◆ Исходный текст
((
Журнал литературной критики и словесности» продолжает публикацию в разделе «Классика жанра» цикла избранных статей известного литературного критика, доцента Литинститута, ушедшего от нас осенью 1998 года…
Владимир СЛАВЕЦКИЙ (1951-1998)
РУССКАЯ ПОЭЗИЯ 80-90-х годов XX ВЕКА (тенденции, развитие, поэтика)
Часть 3
ДВЕ ОБЛАСТИ — СИЯНИЯ И ТЬМЫ
(Романтическое двоемирие в современной поэзии)
В окружившей нас тревожной неразберихе событий, при неразличимости сколько-нибудь оформленной человеческой судьбы, необходимой для связного, развернутого повествования, лирика, питающаяся лишь отдельными переживаниями, состояниями характера, окажется, пожалуй, более живучей в сравнении с прозой. Мне резонно скажут: что-то не видать повода для светлых лирических порывов, но, с другой стороны, если лирика — это мир «эго», то сейчас, когда слово «выживание» наполнилось своим экзистенциальным смыслом, — поводов для «эгоистического» сумеречанья сколько угодно.
))
◆ Извлечённые данные
((
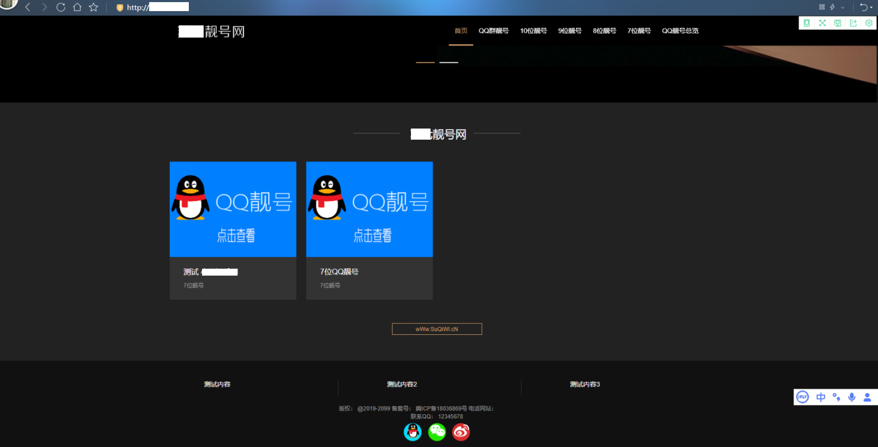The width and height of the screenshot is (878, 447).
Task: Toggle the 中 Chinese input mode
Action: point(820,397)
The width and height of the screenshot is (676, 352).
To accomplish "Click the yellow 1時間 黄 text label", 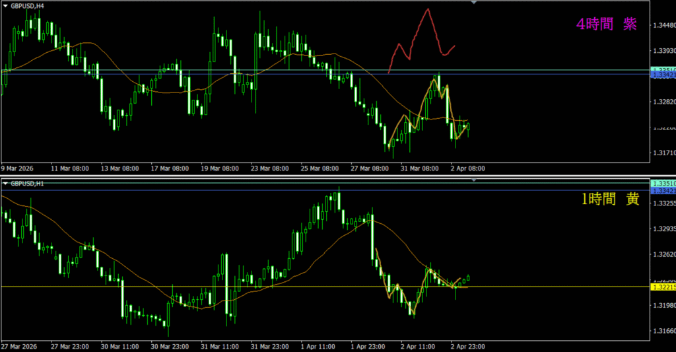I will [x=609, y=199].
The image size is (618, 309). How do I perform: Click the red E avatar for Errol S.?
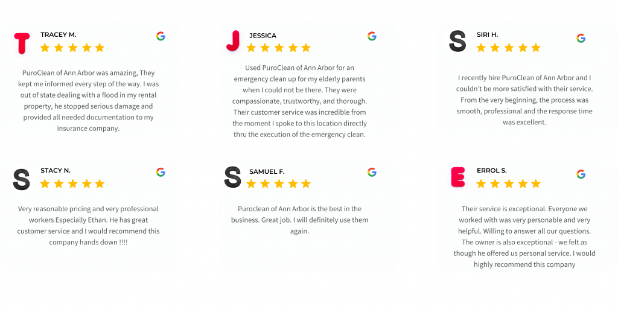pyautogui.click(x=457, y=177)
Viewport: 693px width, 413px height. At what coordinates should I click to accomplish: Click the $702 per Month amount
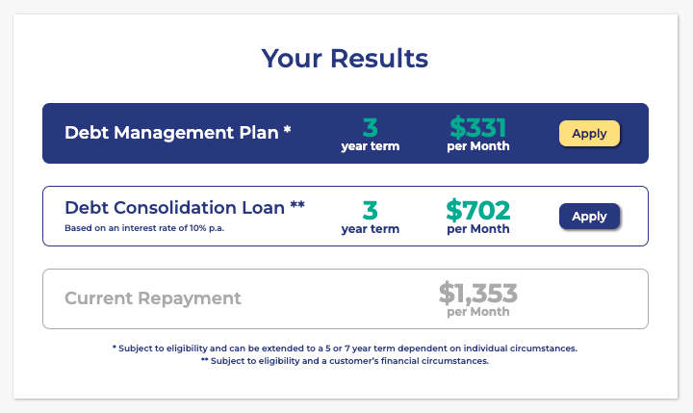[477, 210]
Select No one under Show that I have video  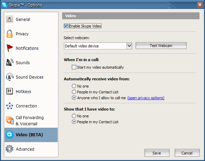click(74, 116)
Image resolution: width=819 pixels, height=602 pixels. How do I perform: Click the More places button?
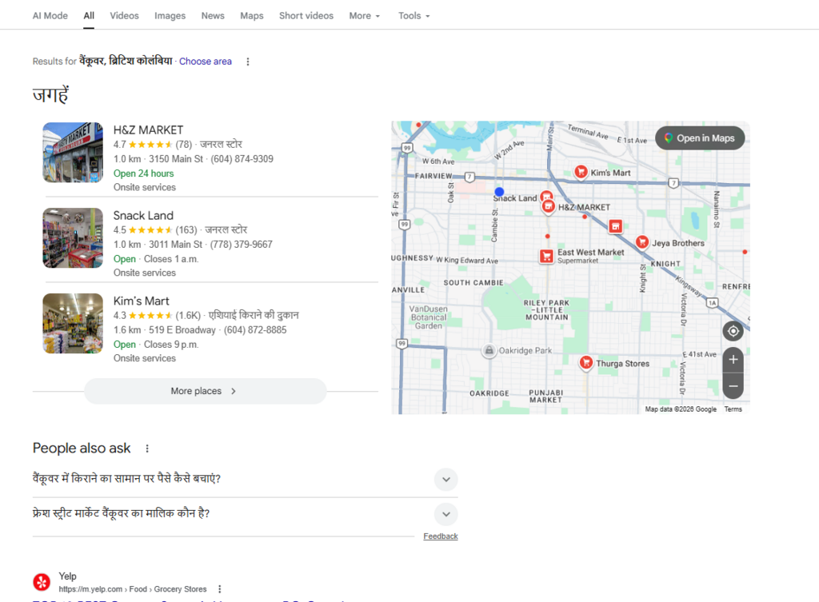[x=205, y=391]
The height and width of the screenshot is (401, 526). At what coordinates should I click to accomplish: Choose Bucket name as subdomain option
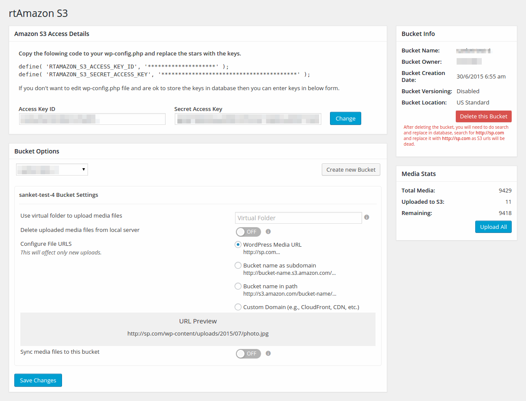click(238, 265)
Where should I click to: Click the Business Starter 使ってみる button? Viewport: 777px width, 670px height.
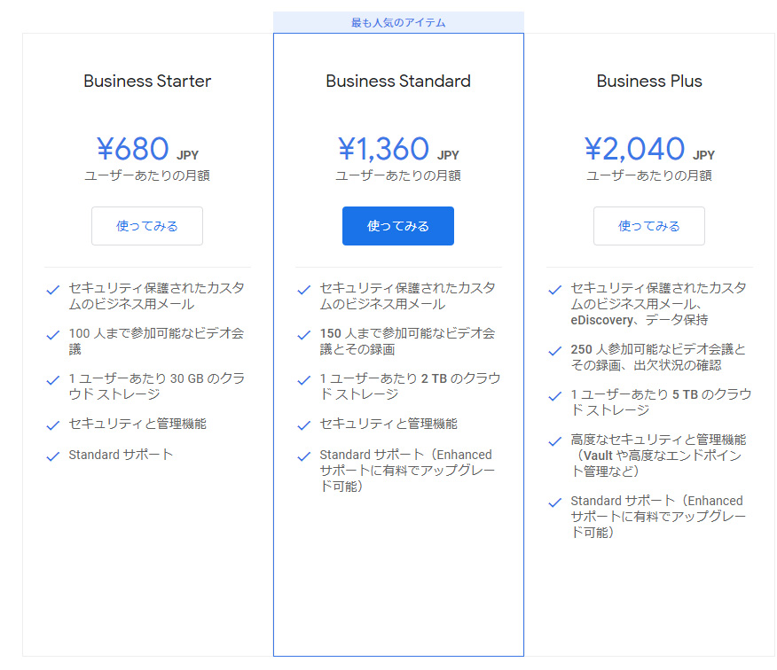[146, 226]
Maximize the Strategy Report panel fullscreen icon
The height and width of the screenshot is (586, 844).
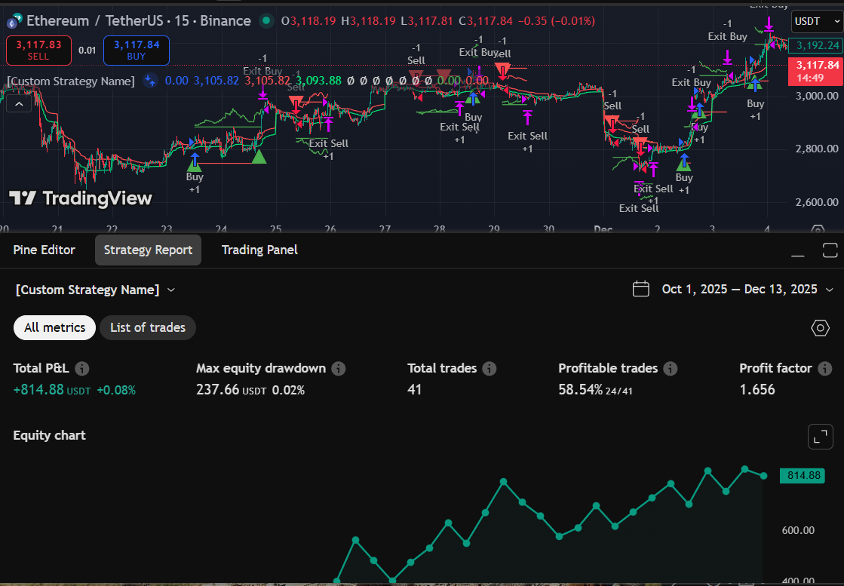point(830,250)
))
◆ Задание
Можете выписать из статьи о русской поэзии отрывок, который начинается словами «Журнал литературной критики» и заканчивается словами «в современной поэзии)»?

◆ Ваш ответ
Журнал литературной критики и словесности» продолжает публикацию в разделе «Классика жанра» цикла избранных статей известного литературного критика, доцента Литинститута, ушедшего от нас осенью 1998 года…
Владимир СЛАВЕЦКИЙ (1951-1998)
РУССКАЯ ПОЭЗИЯ 80-90-х годов XX ВЕКА (тенденции, развитие, поэтика)
Часть 3
ДВЕ ОБЛАСТИ — СИЯНИЯ И ТЬМЫ
(Романтическое двоемирие в современной поэзии)